Ive read that plum is a good smoking wood, even the thread below, but what about a purple plum? I don't know if they are actual plum trees or not since they don't produce fruit. Also, depending on how you prune them they can either be a bush or a tree.

I just helped my neighbor cut one down and we are trying to decide whether or not to smoke with it or throw it away.


----------



## pineywoods (Jul 15, 2008)

I don't know that particular tree but I would think a plum would be a plum as far as the wood goes.


----------



## davenh (Jul 15, 2008)

I had a purple leaf plum tree which always got tiny plums on it. It's now cut up and seasoning 
	

	
	
		
		



		
			






. Started to die on me so we replaced it. I'll be trying some for smoking.


----------



## ron50 (Jul 15, 2008)

I've never used Plum wood myself but I've read this on several different sites:



" this wood is perfect with most lighter meats, such as chicken, turkey, pork and fish. The flavor of sweet woods, once cut, will dissipate and become lost over time, so older supplies may not be as effective at flavoring your meats.

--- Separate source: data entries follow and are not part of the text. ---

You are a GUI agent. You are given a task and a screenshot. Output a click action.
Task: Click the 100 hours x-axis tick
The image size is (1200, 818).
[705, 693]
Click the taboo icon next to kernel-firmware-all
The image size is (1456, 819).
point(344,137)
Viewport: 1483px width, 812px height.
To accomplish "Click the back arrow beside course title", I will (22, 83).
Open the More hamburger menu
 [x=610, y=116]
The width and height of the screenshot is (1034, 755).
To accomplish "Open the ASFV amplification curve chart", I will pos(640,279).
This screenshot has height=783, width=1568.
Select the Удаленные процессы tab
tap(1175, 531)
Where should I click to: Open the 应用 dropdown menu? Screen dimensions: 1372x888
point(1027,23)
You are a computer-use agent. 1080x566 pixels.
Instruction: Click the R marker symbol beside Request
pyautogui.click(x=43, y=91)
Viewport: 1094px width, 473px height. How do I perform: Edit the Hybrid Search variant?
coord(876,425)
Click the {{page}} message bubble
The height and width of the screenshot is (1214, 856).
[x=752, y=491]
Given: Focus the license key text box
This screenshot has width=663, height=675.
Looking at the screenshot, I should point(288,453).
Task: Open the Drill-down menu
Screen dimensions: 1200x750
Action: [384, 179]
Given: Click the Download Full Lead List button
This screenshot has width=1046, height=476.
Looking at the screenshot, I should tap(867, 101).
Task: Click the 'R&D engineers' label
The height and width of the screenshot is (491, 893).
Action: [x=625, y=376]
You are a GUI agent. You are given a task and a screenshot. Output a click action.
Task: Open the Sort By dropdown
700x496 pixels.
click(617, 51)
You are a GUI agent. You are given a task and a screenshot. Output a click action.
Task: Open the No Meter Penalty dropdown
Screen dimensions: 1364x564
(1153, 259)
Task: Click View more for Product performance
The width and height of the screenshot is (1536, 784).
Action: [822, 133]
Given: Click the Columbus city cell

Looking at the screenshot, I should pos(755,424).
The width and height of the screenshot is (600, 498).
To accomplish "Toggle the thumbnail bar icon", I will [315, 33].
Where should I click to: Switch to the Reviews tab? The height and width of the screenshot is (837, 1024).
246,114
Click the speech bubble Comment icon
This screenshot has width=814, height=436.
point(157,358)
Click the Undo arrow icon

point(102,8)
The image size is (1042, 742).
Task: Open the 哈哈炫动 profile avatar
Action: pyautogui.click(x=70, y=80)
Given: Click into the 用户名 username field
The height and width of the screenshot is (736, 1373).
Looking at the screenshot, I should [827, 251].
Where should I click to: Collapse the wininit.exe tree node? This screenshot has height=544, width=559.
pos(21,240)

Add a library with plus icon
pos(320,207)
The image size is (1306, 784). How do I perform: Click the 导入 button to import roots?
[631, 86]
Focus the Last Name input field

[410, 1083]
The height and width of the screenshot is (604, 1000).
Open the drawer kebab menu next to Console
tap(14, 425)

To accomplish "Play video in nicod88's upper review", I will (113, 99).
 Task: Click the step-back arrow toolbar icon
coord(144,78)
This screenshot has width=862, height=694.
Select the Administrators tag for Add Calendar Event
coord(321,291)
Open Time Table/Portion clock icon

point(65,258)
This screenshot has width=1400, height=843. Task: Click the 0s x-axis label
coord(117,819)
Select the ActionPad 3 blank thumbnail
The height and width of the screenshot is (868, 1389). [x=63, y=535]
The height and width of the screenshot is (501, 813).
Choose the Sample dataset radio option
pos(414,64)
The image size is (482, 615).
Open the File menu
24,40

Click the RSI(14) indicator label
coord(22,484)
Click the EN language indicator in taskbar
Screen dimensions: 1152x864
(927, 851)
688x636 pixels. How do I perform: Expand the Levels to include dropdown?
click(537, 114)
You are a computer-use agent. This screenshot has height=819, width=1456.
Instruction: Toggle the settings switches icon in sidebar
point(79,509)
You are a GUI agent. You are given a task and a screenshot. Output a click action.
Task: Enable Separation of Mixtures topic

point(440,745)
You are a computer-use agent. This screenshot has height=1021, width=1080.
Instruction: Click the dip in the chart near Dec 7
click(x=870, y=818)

When dealing with plum wood, make sure that it is of the fruit bearing varieties. "


----------



## travcoman45 (Jul 16, 2008)

If like ron says, the flavor er odor dissipates over time, I'd dry it real good, then store in a sealed container such as a 5 gallon bucket er 55 gallon drums ifin yall got alot of it.  Check it from time ta time ta see that yall ain't got no moisture build up, this is what I do with my apple chips.


----------



## fireguy (Jul 16, 2008)

I wouldnt be afraid to give it a try. Though they are usually thought to be a non fruit baring ornimental tree.  They actually will produce a small 1-2 inch fruit in certain situations. Though I have never tried the fruit, I have heard that it is acually very sweet. keep in mind that just because the tree has no fruit, does not mean it is not a fruit tree... most fruit trees require a tree of the same type with in a certain area to pollinate the tree and produce fruit.... this is why some purple leaf plums are thought to be fruit baring. So since it is a fruit tree give er a shot you may have just stummbled onto a nice find/smoke. Good luck


----------



## ohiojason (Jul 16, 2008)

Im gonna chop it up and give it a shot. Thanks for all the info. Ill let you know after it seasons a bit.

The sealed container is a good idea, i didnt realize it may lose flavor over time.


----------



## richtee (Jul 16, 2008)

How 'bout a Roll Call forum post? We're a curious bunch about locations, smoker types, experience...etc  :{)


----------